▶ **Given data**
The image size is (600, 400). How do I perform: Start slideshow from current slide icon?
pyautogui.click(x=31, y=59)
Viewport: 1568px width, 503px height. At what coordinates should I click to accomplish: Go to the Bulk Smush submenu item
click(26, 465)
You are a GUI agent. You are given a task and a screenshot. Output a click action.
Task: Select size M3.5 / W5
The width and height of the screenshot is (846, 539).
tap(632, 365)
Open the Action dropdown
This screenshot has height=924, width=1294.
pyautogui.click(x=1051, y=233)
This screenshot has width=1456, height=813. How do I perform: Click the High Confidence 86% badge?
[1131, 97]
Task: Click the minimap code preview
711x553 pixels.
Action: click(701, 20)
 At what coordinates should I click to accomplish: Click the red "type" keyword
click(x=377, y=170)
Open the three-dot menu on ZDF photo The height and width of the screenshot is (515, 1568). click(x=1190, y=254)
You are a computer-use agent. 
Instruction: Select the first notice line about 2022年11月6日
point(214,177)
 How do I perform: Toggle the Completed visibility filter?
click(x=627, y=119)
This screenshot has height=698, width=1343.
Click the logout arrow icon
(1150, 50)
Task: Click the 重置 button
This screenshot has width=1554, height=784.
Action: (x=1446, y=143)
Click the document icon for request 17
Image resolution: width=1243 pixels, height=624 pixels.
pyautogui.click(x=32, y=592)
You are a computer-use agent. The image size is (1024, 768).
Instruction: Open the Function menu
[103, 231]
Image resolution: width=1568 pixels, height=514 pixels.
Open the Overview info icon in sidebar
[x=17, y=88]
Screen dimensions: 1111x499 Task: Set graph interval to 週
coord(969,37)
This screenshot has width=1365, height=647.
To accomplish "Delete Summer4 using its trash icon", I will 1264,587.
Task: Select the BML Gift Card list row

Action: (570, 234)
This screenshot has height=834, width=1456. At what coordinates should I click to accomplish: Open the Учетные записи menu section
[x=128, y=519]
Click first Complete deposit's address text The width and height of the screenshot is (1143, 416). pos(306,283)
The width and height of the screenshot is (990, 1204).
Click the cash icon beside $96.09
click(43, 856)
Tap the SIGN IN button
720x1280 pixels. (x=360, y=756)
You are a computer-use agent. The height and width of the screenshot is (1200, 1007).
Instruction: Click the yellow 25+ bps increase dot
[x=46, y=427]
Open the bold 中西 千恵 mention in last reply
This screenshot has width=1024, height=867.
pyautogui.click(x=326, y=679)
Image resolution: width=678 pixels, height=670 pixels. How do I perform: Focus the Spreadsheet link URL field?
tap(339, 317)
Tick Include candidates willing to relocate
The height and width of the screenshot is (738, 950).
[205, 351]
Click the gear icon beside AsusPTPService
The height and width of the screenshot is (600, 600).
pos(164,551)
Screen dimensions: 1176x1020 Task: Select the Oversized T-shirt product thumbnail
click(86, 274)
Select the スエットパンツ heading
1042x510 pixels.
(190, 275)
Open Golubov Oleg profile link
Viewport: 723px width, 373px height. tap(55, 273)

▶ **Task item**
Only one thing belongs in the reply: the exact lines of the listing above, from the one with "Screen dimensions: 1176x1020" through its last line.

▶ **Task answer**
Screen dimensions: 1176x1020 Task: Select the Oversized T-shirt product thumbnail
click(86, 274)
Select the スエットパンツ heading
1042x510 pixels.
(190, 275)
Open Golubov Oleg profile link
Viewport: 723px width, 373px height. tap(55, 273)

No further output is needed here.